Rating: 2.5 Stars
Walking to school over the snow-muffled cobbles, Karou had no sinister premonitions about the day.
Karou is a blue-haired artist with a secret: She grew up with and works for strange creatures: half human, half animal. One of them is Brimstone, the Wishmonger, who collects teeth and offers wishes in return.
But they are threatened. Dark handmarks appear on the doors that lead to Brimstone’s shop and angels walk on earth. Angels that are determined to destroy Brimstone. Karous should hate them, but among them is one who sets her heart on fire. And she can’t shake the feeling that she knows him, from somewhere…
When I first read this book I loved it. I was thrilled to re-read it but somehow… it didn’t hold up anymore. I struggled getting through it.
Here’s the thing: I loved the worldbuilding, I really enjoyed the characters.
She knew of a scribe dressed all in white who penned letters to the dead (and delivered them) and an old storyteller who sold ideas to writers at the price of a year of their lives.
There’s a parallel world where angels fight chimaeras, half human-half animal creatures. Angels versus monsters, in a way, except the chimaera aren’t monsters. They aren’t inherently evil. The war has been going on for years and years and there is no end in sight.
Brimstone’s shop is in between their world and ours and a hundred different doors in this world lead into it. He collects teeth and offers wishes in return. It’s an awesome setting and an intriguing mystery: what does he do with the teeth?
In all the world, there was only one place humans could get wishes: Brimstone’s shop. And there was only one currency he accepted. It wasn’t gold, or riddles, or kindness, or any other fairy-tale nonsense, and no, it wasn’t souls either. It was weirder than any of that.It was teeth.
The characters were really great as well. I loved Karou’s friend Zuzanna. She’s the best friend everyone wants. I loved Brimstone. I was thoroughly creeped out by Thiago, general of the chimaera and creepy dude.
Basically, I enjoyed all the non-romance parts of the book. But a big part of the book is romance. And the romance totally ruined it for me. It was just too much.
His touch, his heat, his gaze washed over her and, in an instant, it was not butterflies she felt. That was small, the flutterings of a giddy girl.
This new thing that sprang up between them, it was … astral.
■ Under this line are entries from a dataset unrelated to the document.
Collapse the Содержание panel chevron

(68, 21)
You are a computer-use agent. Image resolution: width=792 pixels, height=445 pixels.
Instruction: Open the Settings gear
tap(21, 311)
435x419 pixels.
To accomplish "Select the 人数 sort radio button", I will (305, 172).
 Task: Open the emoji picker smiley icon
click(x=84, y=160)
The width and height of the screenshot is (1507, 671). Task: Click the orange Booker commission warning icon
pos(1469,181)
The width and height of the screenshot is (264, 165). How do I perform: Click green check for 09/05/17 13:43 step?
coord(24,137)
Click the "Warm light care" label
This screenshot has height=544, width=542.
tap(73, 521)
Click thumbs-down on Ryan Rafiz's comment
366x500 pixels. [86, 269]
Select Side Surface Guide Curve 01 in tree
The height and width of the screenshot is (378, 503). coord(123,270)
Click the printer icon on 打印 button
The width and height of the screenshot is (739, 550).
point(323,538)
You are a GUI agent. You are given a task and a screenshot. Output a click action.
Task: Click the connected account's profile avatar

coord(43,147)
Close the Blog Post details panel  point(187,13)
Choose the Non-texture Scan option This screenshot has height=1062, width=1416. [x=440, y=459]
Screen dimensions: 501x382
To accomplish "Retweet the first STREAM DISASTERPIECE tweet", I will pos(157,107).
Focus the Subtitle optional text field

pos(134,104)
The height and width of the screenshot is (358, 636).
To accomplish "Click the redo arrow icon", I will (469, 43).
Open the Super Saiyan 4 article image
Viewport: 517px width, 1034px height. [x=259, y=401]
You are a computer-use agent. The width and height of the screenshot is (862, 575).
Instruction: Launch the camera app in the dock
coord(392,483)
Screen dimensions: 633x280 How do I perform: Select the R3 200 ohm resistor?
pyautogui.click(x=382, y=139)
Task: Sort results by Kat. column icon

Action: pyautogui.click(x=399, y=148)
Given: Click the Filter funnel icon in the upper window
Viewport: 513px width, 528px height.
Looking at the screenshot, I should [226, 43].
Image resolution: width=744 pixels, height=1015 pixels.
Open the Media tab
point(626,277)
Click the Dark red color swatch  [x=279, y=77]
It reshaped the air and it was in her, too – a warming and softening, a pull – and for that moment, her hands in his, Karou felt as powerless as starlight tugged toward the sun in the huge, strange warp of space.
The book went downhill fast when Akiva, the love interest turned up. Everything sort of… stops. All we get is them gazing at each other. Talking about how beautiful they are. We get it, Akiva is gorgeous and Karou is totally in love. And yeah, I get it, Karou has blue hair (seriously what is the obsession with her hair? It is mentioned constantly!) and there is just something about her that makes Akiva’s cold heart flutter
“Love is a luxury.”
“No. Love is an element.”
An element. Like air to breathe, air to stand on.
I wanted to know more about Brimstone and the war and the teeth. Not about Akiva’s abs or Karou’s hair. It is a shame because we never get to see them falling in love. They just are, utterly and totally, head and soul, from the second they meet.
It’s a shame because there were some genuinely sweet moments.
The magic she knew through Brimstone had little whimsy in it. This was beautiful, both in form – the wings were a dozen twilight colours, nd as soft as lamb’s ears – and in purpose. He had covered her. Thiago had torn her dress, and Akiva had covered her.
If it could have been like this, the two of them slowly getting to know each other, it would have been way better. As it was, it was annoying.
I felt like Karou was a much stronger, more interesting character before Akiva arrived on the scene.
I liked Karou’s decision in the end though and the world, so I will read the next one and hope there will be less… soul-gazing.
Interesting world, interesting characters, too heavy on the romance.